SUPPLIED INFORMATION

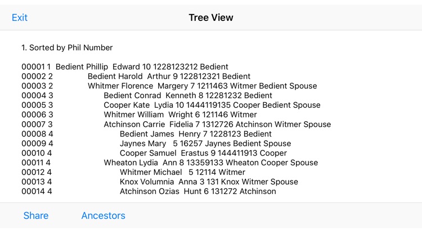Select Whitmer Florence Margery row
The image size is (422, 238).
pyautogui.click(x=169, y=86)
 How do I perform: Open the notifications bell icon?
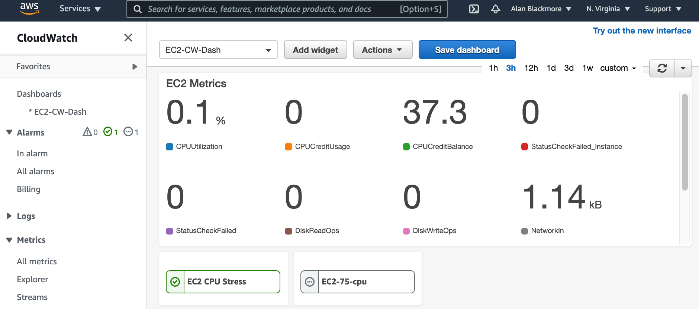click(x=495, y=9)
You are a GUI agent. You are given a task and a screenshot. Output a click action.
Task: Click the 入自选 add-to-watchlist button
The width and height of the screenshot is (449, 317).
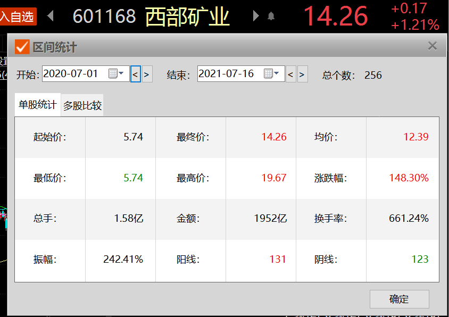(x=17, y=16)
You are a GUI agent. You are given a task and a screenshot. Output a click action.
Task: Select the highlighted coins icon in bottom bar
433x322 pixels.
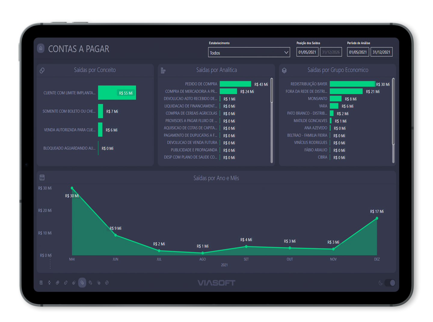82,283
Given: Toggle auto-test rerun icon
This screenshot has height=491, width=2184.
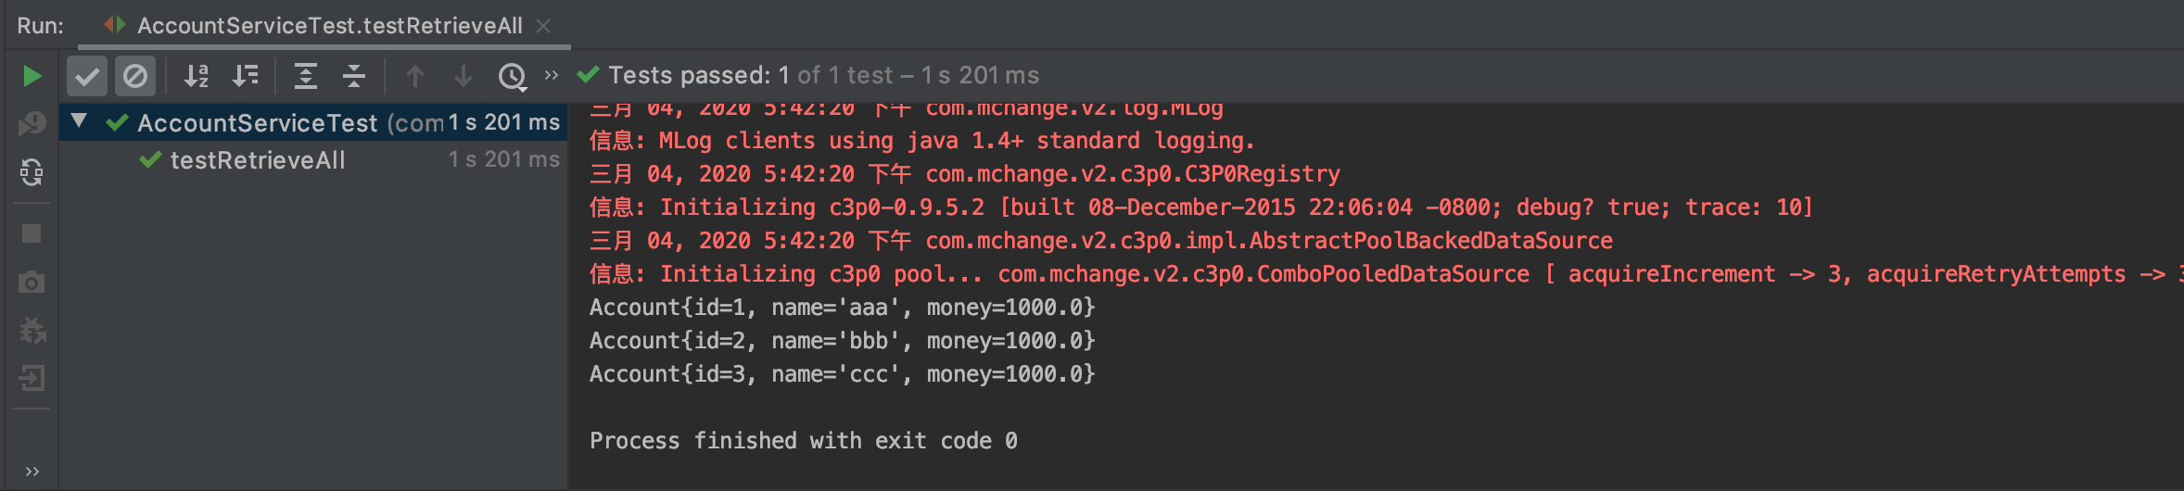Looking at the screenshot, I should 32,172.
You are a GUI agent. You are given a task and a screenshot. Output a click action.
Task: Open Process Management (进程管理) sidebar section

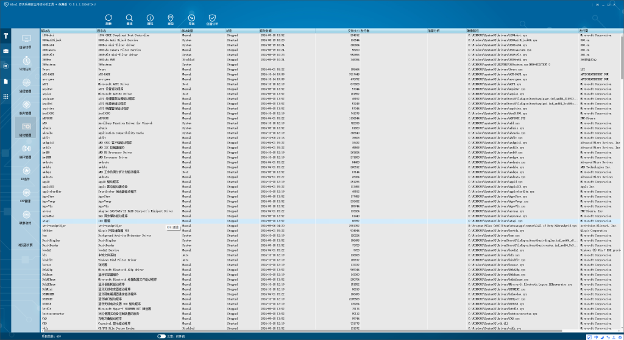[x=26, y=85]
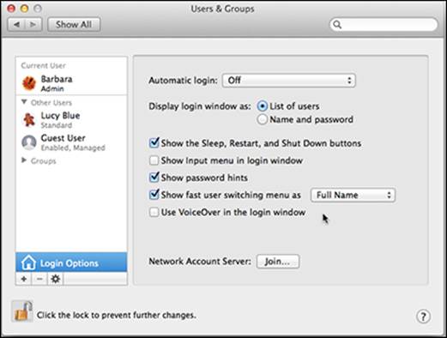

PROBLEM STATEMENT
What is needed is a word-for-word repeat of every line from the line with "Task: Click the 入自选 add-to-watchlist button" to the end of the entries above; leave out the pictures.

OUTPUT FOR THIS TASK
Task: Click the 入自选 add-to-watchlist button
The width and height of the screenshot is (449, 317).
(x=17, y=16)
You are a GUI agent. You are given a task and a screenshot. Output a click action.
Task: Select the highlighted coins icon in bottom bar
433x322 pixels.
82,283
Given: Toggle auto-test rerun icon
This screenshot has height=491, width=2184.
Looking at the screenshot, I should 32,172.
You are a GUI agent. You are given a task and a screenshot. Output a click action.
Task: Open Process Management (进程管理) sidebar section

[x=26, y=85]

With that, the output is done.